Colleen Thorpe
Directrice générale
Publié le
Le plus gros rabais, il est dans nos cuisines. Oui, cuisiner à partir d’aliments non apprêtés est possiblement la solution la plus prometteuse pour notre portefeuille, notre santé et notre environnement. Cette stratégie est pourtant peu mise de l’avant.
Alors que le prix galopant de notre épicerie continue de faire peser un lourd poids sur nos finances personnelles, certains experts s’attardent sur des solutions que l’industrie agroalimentaire préconise pour nous faire économiser sans affecter les dividendes à leurs actionnaires : la fréquentation des nouvelles bannières à bas prix et le « couponing », c’est-à-dire, la recherche effrénée des rabais.
Ces nouveaux comportements ne sont toutefois pas sans impact. Ils font souvent en sorte que l’on consomme davantage d’aliments suremballés et de moindre qualité, donc moins bons pour notre santé.
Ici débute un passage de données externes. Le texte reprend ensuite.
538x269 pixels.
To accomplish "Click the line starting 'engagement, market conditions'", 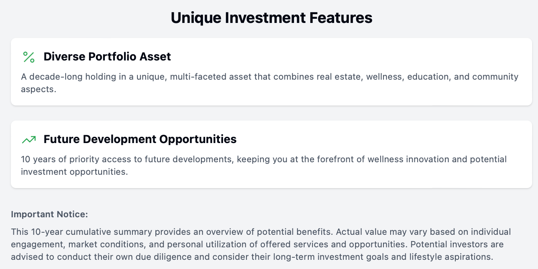I will point(257,244).
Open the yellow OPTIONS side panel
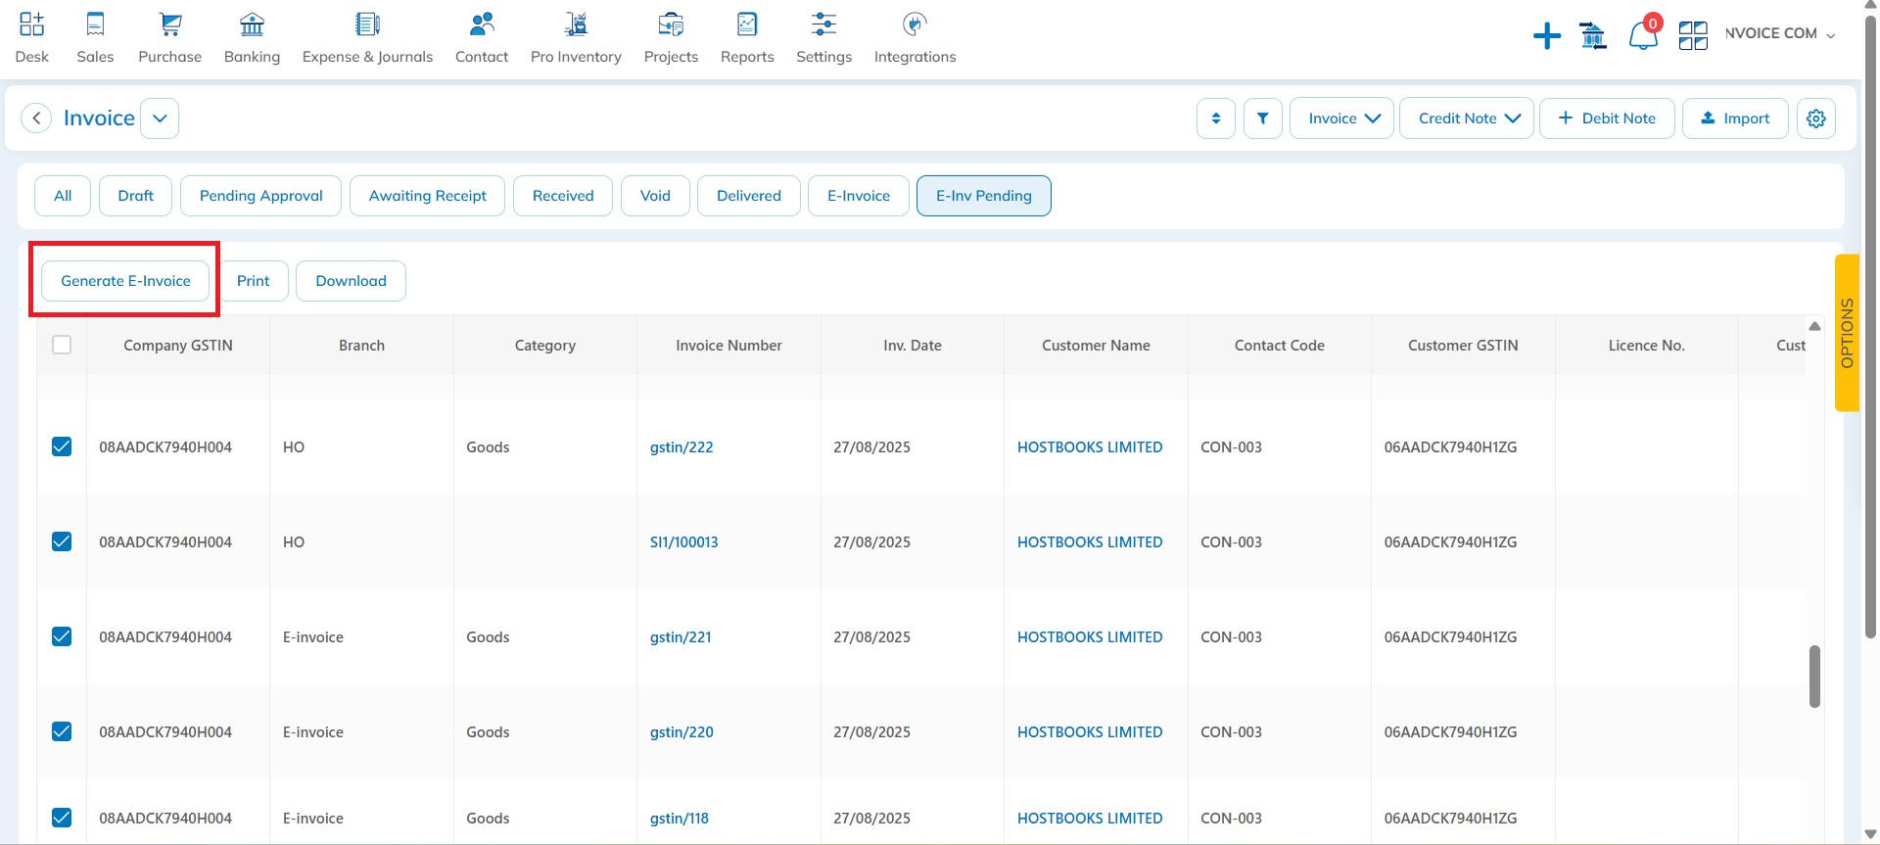This screenshot has height=845, width=1880. [x=1846, y=333]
La multiplication des bannières non traditionnelles comme Tigre Géant et Dollarama pourrait compromettre durablement notre capacité à accéder à des aliments sains. Et ce n’est pas nécessairement mieux pour notre portefeuille non plus.
Un exemple évident? Selon un calcul de la Chaire de recherche du Canada sur les inégalités en nutrition et santé, un pâté chinois fait maison coûte trois fois moins cher et contient sept fois moins de sel que son équivalent prêt-à-réchauffer du commerce!1
Le plat transformé acheté en magasin, même s’il est en rabais, s’avérerait donc souvent moins bon pour notre santé et pour notre facture d’épicerie.
Plusieurs ont compris
La bonne nouvelle, c’est que malgré cette nouvelle réalité alimentaire, près de la moitié des foyers canadiens cuisinent davantage à la maison qu’avant ou planifient mieux les repas pour éviter le gaspillage. Une étude de Nielsen IQ mentionne que ces deux stratégies sont utilisées par respectivement 59 % et 46 % de la population canadienne, ce qui est non négligeable et démontre que beaucoup d’entre nous posent quand même des gestes positifs pour notre santé et l’environnement.
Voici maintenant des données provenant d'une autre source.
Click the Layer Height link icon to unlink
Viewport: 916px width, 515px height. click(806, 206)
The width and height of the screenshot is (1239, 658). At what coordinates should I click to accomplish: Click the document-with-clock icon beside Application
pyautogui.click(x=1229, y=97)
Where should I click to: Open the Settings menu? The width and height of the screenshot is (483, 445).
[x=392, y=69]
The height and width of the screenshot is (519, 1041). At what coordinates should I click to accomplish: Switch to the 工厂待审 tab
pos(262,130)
Autre exemple de cette conscience collective : selon l’Observatoire québécois de la consommation responsable, l’économie locale reste une motivation importante pour la population d’ici et la consommation de viande continue de diminuer au Québec. Ces tendances sont fort encourageantes, car un autre rapport récent soulignait justement que la consommation de protéines végétales et l’achat en saison permettent de faire baisser le prix du panier d’épicerie tout en répondant aux besoins nutritionnels.
Pas tous égaux
Malgré ces éclaircies, de nos jours, naviguer parmi les choix alimentaires demeure un véritable parcours du combattant.
Cela exige du temps, des connaissances et des ressources : un luxe bien souvent réservé aux plus privilégiés d’entre nous. L’alimentation saine est aussi influencée par plusieurs facteurs tels que la capacité individuelle à planifier et préparer les repas, les efforts de sensibilisation et la lutte contre la désinformation.
C’est donc bien démontré : le marché ne peut à lui seul régler les enjeux sociétaux auxquels nous faisons face sur le plan de l’alimentation. C’est pourquoi il est important de parler de l’éducation culinaire, des mesures sociales et de la réduction des iniquités en matière d’alimentation comme étant les meilleures solutions à long terme pour nous sortir de cet état de précarité qui nous affecte tous et toutes à divers degrés.
Il est absolument nécessaire de continuer à nous outiller collectivement pour faire des choix éclairés, que ce soit à travers nos écoles, nos CPE, nos hôpitaux ou dans nos cuisines mêmes. C’est ce qu’Équiterre essaie de faire présentement avec une campagne que nous avons lancée récemment qui s’appelle Bien manger, bon marché et c’est ce qui ressort des discussions entourant la création d’un programme d’alimentation scolaire universel depuis quelques mois.
Bref, si on veut arrêter de manger nos bas, l’appétit collectif pour d’autres solutions que celles proposées par l’industrie doit se creuser.
Cette lettre a initialement été publiée dans La Presse le 9 novembre 2024
- D’après des relevés de prix effectués du 24 au 28 octobre 2024 dans les plus grandes bannières de supermarchés de la grande région de Montréal.